Tabanelli made his debut for Cagliari as a second-half substitute on 12 April 2014 in a 1–1 draw against Sassuolo. His first start for Cagliari came on 11 May 2014, when he started in central midfield in the 1–0 defeat against Chievo.

====Proposed Leeds United loan====
Days after signing for Cagliari, Tabenelli was signed by Leeds United on loan on January transfer deadline day by prospective Leeds owner Massimo Cellino, the move coming hours after the alleged sacking of manager Brian McDermott. Tabanelli was able to be loaned by Cagliari to Leeds because 'international loans' are recognized as normal transfers allowing players to be loaned stretching from transfer window to transfer window.

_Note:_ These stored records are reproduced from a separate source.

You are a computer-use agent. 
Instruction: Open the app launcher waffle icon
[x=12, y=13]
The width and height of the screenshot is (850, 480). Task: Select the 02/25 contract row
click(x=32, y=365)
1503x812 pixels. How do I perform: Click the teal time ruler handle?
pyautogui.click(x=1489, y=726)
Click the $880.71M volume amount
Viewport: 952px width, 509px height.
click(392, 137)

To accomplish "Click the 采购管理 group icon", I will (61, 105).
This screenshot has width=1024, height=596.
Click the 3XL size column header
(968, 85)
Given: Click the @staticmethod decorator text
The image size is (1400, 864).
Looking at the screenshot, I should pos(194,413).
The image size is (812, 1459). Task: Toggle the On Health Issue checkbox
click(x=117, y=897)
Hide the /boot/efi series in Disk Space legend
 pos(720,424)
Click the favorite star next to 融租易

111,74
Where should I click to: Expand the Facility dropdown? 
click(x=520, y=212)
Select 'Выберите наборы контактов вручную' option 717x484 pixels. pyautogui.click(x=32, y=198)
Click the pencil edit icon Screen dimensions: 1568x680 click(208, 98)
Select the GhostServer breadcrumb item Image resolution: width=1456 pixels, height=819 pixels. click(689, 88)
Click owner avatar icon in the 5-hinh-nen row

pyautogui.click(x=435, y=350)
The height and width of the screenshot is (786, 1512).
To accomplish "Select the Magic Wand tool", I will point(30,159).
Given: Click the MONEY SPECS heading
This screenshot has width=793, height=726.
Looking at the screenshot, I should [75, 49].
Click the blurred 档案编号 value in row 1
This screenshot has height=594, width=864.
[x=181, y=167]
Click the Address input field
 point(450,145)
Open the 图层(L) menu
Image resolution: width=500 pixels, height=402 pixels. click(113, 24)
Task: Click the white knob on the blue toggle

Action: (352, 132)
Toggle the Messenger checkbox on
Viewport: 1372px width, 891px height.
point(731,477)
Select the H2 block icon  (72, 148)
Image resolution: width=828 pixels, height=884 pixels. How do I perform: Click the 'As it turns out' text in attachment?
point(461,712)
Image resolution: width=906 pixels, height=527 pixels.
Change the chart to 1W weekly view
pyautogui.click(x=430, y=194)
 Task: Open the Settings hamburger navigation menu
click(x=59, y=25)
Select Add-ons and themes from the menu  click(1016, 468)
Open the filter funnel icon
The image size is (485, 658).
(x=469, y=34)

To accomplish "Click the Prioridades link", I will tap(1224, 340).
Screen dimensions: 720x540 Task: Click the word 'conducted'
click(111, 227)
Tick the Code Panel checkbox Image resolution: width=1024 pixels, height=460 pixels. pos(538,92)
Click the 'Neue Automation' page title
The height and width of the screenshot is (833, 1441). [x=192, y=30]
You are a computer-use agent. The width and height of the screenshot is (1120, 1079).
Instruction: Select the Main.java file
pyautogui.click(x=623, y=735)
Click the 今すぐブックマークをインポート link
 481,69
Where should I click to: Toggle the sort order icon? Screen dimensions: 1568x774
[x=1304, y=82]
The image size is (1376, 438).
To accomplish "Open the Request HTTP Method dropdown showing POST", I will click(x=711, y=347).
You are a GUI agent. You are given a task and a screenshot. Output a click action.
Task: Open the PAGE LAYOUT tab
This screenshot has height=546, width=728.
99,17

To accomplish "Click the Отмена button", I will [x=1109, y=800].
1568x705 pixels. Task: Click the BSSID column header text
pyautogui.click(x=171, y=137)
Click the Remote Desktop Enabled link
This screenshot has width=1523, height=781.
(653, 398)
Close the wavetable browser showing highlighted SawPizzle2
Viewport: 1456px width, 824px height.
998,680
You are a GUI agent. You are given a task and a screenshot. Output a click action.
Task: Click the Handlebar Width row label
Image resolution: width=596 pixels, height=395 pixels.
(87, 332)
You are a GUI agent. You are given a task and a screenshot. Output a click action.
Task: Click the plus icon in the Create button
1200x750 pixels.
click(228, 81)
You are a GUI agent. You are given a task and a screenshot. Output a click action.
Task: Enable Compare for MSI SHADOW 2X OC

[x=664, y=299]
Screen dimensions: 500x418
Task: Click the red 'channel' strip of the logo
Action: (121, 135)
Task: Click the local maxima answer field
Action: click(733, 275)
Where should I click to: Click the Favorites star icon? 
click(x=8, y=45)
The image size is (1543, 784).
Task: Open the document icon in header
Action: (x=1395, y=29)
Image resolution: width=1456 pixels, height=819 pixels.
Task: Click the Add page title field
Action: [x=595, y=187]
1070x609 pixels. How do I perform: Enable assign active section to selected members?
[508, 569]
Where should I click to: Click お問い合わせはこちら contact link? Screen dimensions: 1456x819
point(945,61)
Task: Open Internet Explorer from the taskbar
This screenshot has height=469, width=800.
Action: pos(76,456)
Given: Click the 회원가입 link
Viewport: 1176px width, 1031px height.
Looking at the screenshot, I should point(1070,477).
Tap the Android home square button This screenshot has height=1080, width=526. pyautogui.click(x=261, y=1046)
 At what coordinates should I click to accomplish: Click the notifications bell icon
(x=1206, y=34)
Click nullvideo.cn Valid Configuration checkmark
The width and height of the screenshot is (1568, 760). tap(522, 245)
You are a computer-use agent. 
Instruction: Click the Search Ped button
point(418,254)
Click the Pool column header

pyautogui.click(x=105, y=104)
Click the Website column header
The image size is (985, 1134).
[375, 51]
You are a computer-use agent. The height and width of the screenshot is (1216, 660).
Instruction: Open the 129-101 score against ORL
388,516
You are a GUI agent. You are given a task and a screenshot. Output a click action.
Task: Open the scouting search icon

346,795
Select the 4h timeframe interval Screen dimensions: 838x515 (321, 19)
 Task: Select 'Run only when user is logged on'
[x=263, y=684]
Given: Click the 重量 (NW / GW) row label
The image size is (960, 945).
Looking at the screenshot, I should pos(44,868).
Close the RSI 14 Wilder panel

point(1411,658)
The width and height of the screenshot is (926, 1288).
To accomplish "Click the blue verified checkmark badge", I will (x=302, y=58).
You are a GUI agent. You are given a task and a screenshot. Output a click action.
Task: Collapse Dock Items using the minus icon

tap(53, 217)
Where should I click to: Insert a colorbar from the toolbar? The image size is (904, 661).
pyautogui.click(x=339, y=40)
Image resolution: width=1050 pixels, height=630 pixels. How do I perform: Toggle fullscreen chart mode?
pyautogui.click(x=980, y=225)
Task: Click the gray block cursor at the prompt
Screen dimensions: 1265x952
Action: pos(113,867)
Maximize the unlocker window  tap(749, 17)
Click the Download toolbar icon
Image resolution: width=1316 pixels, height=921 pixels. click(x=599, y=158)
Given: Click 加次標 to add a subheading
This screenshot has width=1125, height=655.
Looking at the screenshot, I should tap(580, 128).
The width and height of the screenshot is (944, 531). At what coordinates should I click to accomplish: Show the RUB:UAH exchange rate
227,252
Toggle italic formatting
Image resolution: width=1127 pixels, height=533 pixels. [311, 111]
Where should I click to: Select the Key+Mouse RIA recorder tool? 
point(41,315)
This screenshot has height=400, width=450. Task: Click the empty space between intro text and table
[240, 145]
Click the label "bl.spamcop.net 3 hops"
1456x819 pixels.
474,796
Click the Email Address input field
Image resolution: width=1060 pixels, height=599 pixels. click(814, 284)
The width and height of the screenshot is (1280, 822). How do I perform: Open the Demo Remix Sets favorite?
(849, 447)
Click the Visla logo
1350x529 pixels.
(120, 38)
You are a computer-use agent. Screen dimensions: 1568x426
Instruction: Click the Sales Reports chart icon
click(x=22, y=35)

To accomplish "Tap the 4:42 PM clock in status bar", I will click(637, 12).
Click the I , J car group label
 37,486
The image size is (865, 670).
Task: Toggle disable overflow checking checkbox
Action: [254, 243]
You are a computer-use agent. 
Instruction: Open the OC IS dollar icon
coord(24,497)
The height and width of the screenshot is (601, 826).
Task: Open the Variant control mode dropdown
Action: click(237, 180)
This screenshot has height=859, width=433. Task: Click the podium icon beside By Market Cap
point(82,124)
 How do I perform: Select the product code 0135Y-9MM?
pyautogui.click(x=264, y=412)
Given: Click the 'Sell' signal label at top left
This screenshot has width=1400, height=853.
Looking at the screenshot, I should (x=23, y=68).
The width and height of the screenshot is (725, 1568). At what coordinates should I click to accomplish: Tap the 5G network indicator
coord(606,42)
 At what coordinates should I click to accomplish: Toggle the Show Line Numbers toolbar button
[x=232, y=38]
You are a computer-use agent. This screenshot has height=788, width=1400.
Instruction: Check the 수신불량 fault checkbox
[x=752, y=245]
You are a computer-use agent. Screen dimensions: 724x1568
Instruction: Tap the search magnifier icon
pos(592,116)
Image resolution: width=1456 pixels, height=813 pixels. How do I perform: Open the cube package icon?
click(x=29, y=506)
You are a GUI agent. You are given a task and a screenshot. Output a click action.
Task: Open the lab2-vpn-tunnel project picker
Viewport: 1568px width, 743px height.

After being reinstated as Leeds manager, McDermott revealed that on 3 February that Gianluca Festa was still present in training, this time acting as a translator for new signing Tabanelli. Tabanelli was signed between McDermott's 'sacking' and his reinstatement as manager. McDermott revealed that the move was under scrutiny by the Football League as to whether Tabanelli's signing would be sanctioned.

On 7 February 2014, it was revealed that Tabanelli's transfer to Leeds had been cancelled as the signing 'did not comply with Football League regulations' and he returned to Cagliari.

===Frosinone===
On 15 January 2020, he signed with Frosinone in Serie B.

==== Loan to Pescara ====
On 1 February 2021, Tabanelli moved to Serie B club Pescara, on a loan deal.